Optimizing economic and environmental sustainability in biomass-based energy supply chains: A multi-criteria decision-making approach

To address the problems that are caused by traditional energy systems, bioenergy sources have been recognized as a potential alternative. The unpredictability of supply-side externalities, such as collection and transportation, is one of the critical challenges that bioenergy supply chains face. These externalities have the potential to undercut the advantages that are associated with sustainability. Implementing a mixed biomass-based energy supply chain incorporating mixed-mode bio-refineries and mixed-pathway transportation is a viable strategy for addressing these difficulties.
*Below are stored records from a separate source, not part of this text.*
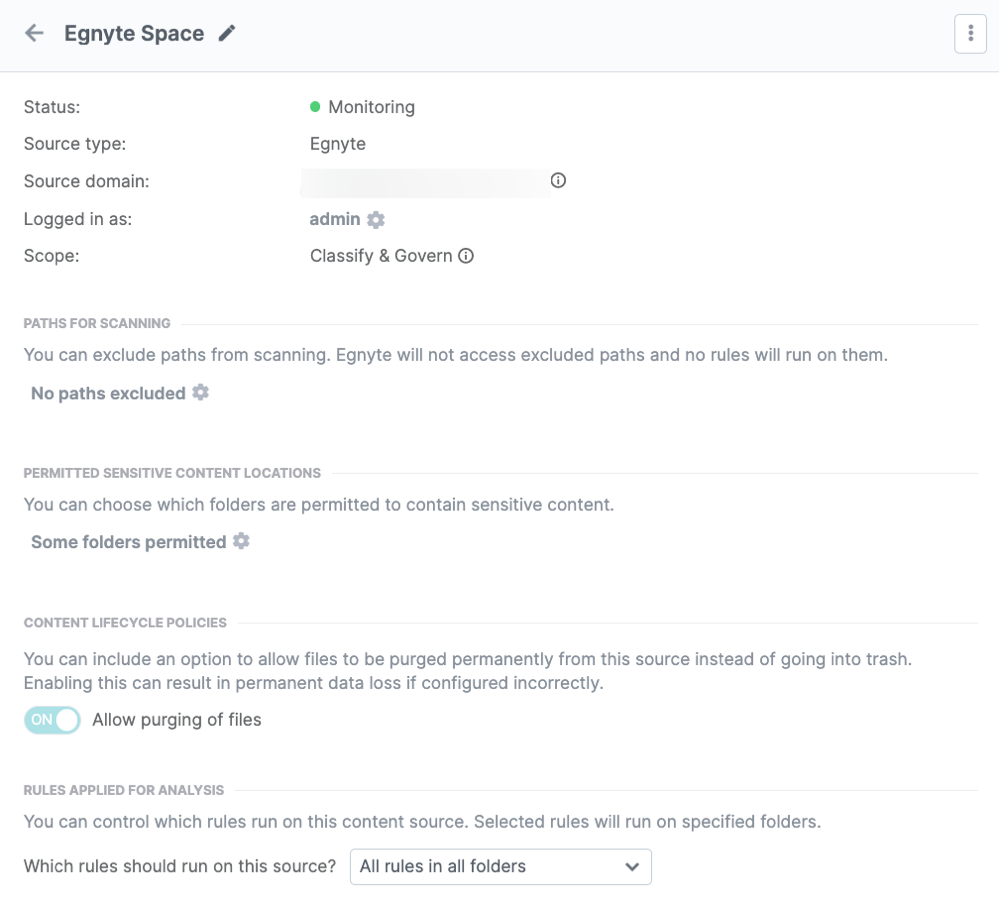
Task: Click the 'Some folders permitted' link
Action: pos(128,542)
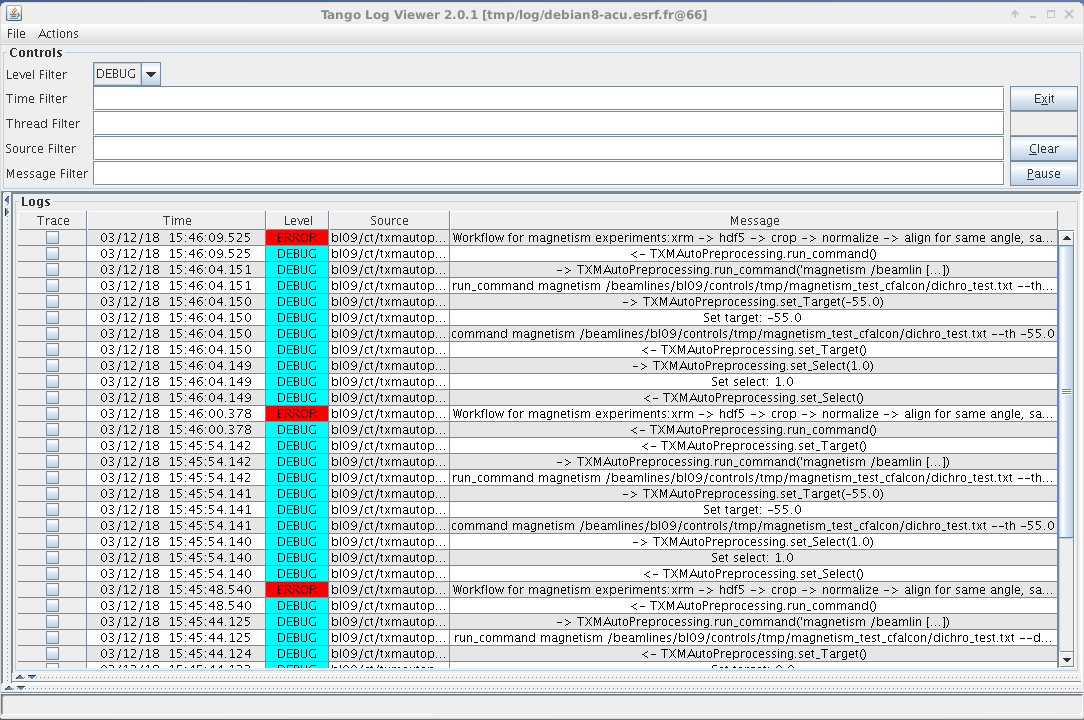The height and width of the screenshot is (720, 1084).
Task: Click the Exit button
Action: [1043, 98]
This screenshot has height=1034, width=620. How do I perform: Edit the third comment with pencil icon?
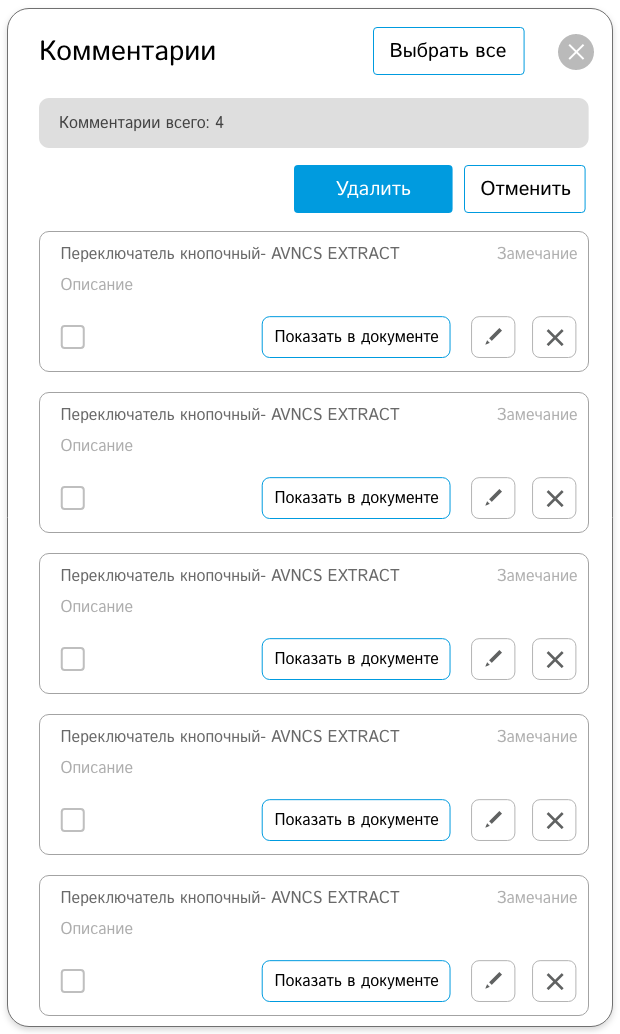point(493,659)
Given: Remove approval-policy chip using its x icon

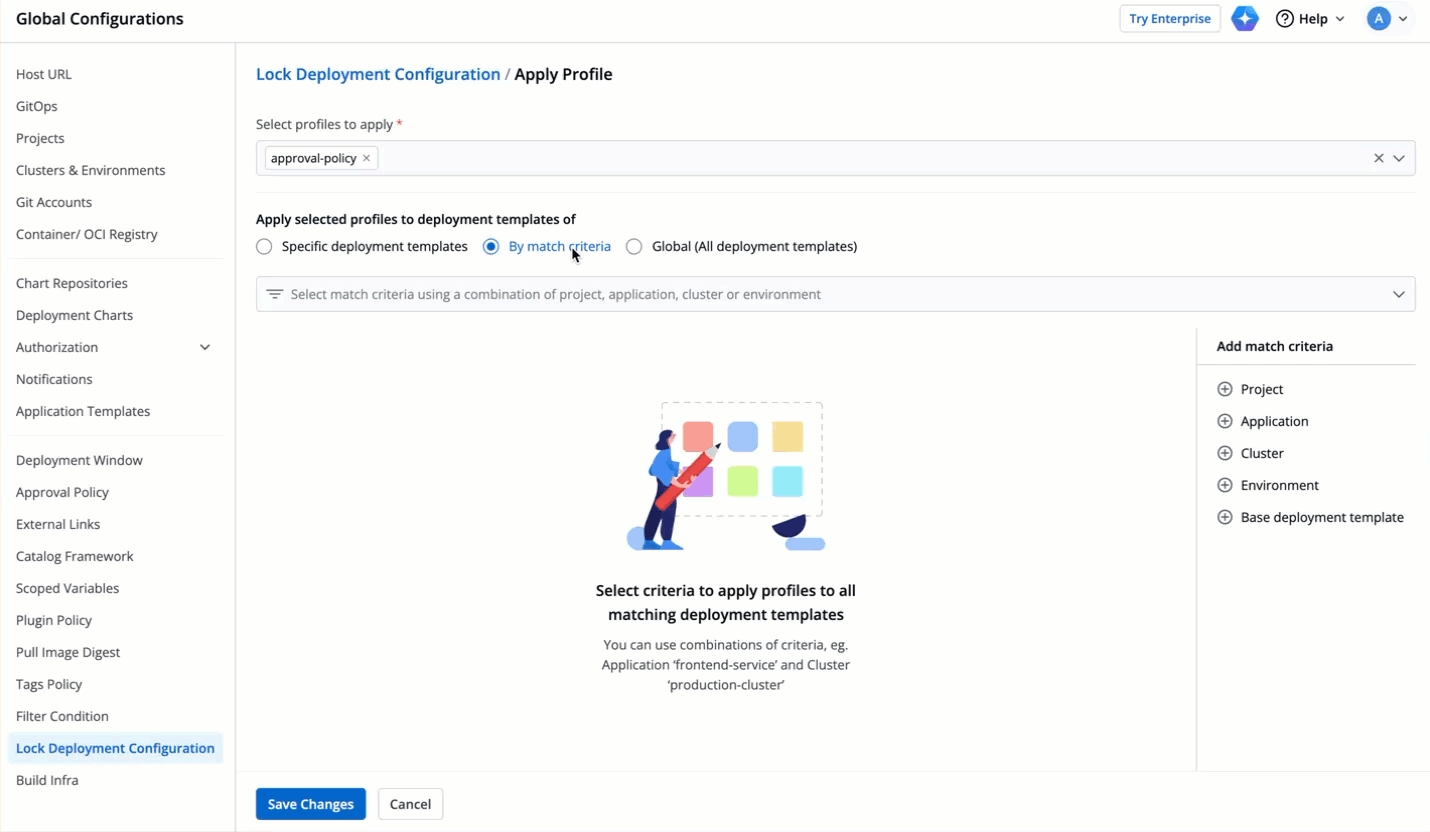Looking at the screenshot, I should pyautogui.click(x=367, y=158).
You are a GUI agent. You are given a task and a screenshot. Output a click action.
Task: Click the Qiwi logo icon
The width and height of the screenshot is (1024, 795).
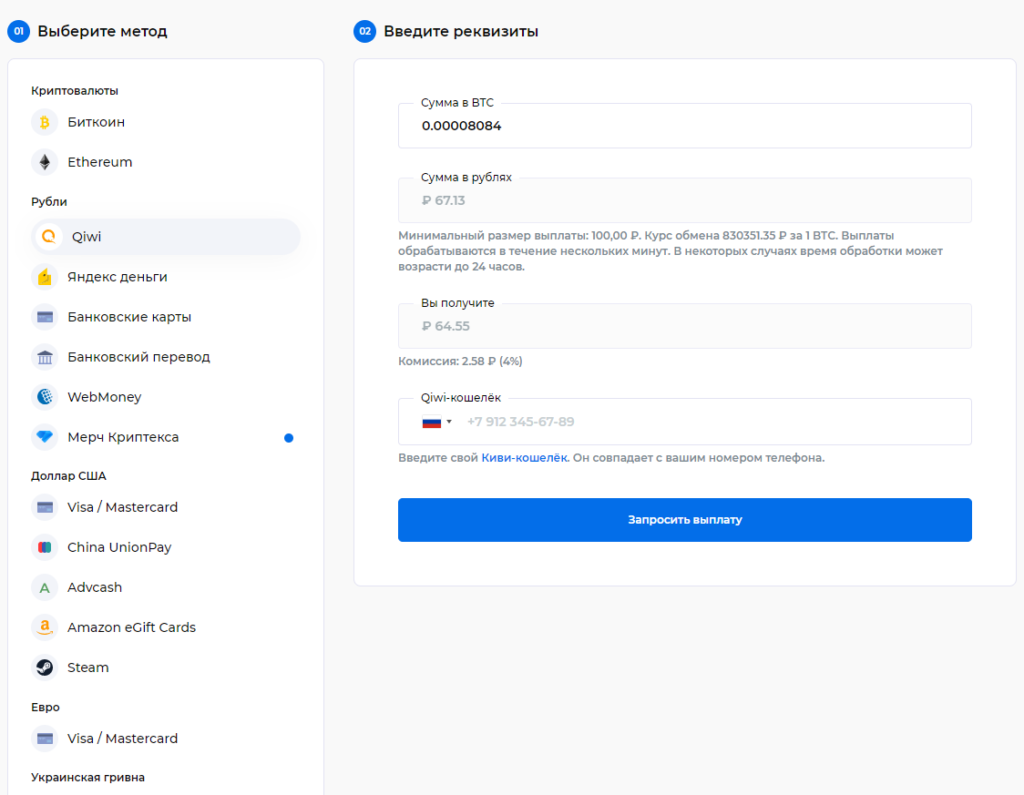click(x=47, y=237)
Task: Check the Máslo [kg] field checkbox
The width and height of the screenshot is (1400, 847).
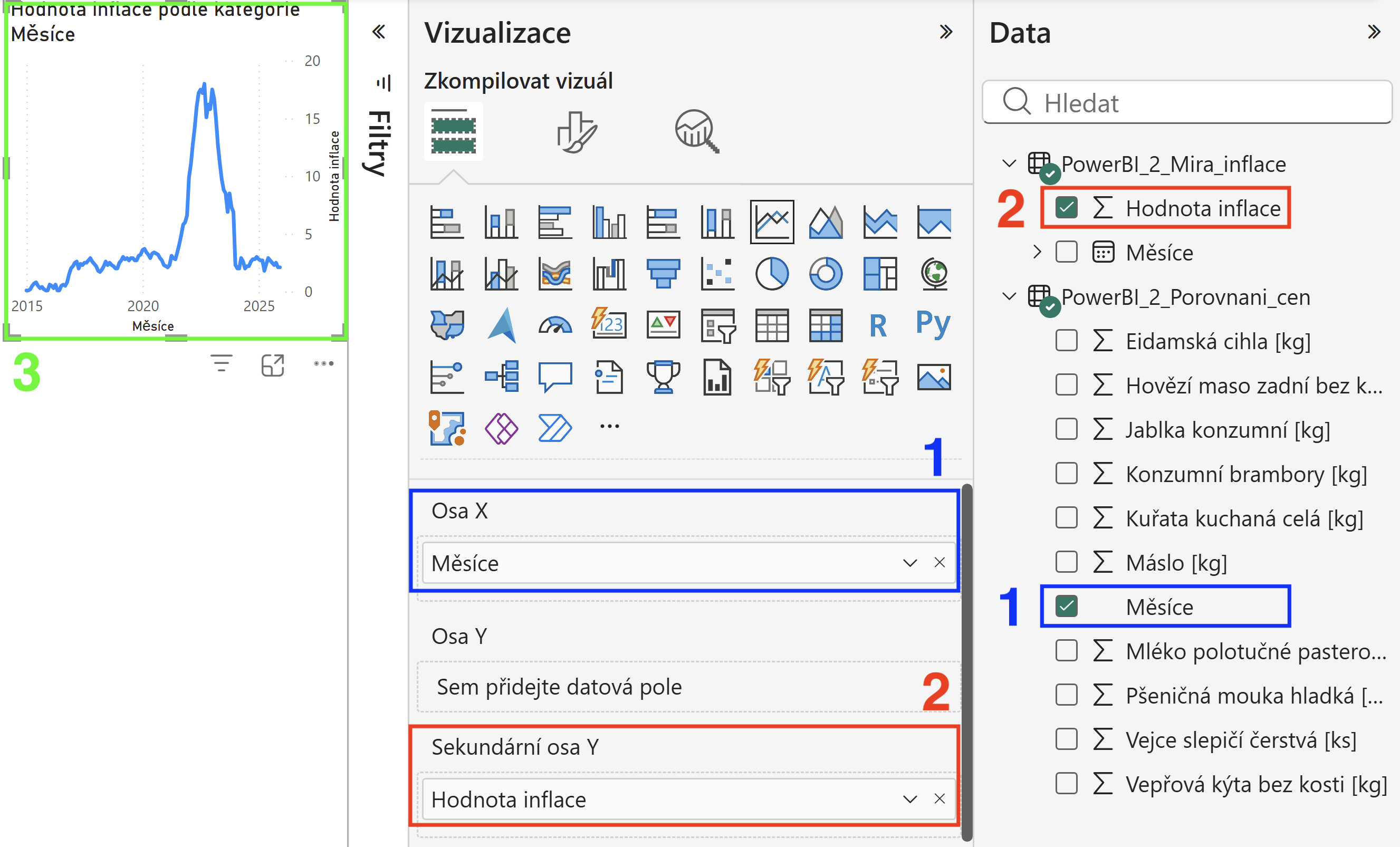Action: (1066, 562)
A framework for decision-making that considers many criteria has been established to facilitate decision-making that affects both the economic and environmental components of sustainability. When predicting uncertainty parameters, the financial analysis uses a technology known as a support vector machine. On the other hand, stochastic optimization models include these uncertainties in the decision-making process. A genetic algorithm is used in this model to achieve the goal of minimizing the overall yearly cost of the mixed supply chain network. Life cycle assessment analyses the potential for global warming associated with the cost-effective supply chain. This helps to ensure that environmental factors are considered. The use of this technique improves the sustainability advantages of bioenergy infrastructure. The method is shown using a case study in the Pacific Northwest. The research findings suggest that diversified supply chains can enhance sustainability performance by lowering costs by as much as 24 per cent and decreasing environmental effects by 5 per cent.